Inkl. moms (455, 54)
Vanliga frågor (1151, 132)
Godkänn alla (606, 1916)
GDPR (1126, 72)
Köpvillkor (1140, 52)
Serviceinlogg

● ● ●

What to produce:
Transcribe the records in full, word for word.

Exercise output:
Inkl. moms (455, 54)
Vanliga frågor (1151, 132)
Godkänn alla (606, 1916)
GDPR (1126, 72)
Köpvillkor (1140, 52)
Serviceinlogg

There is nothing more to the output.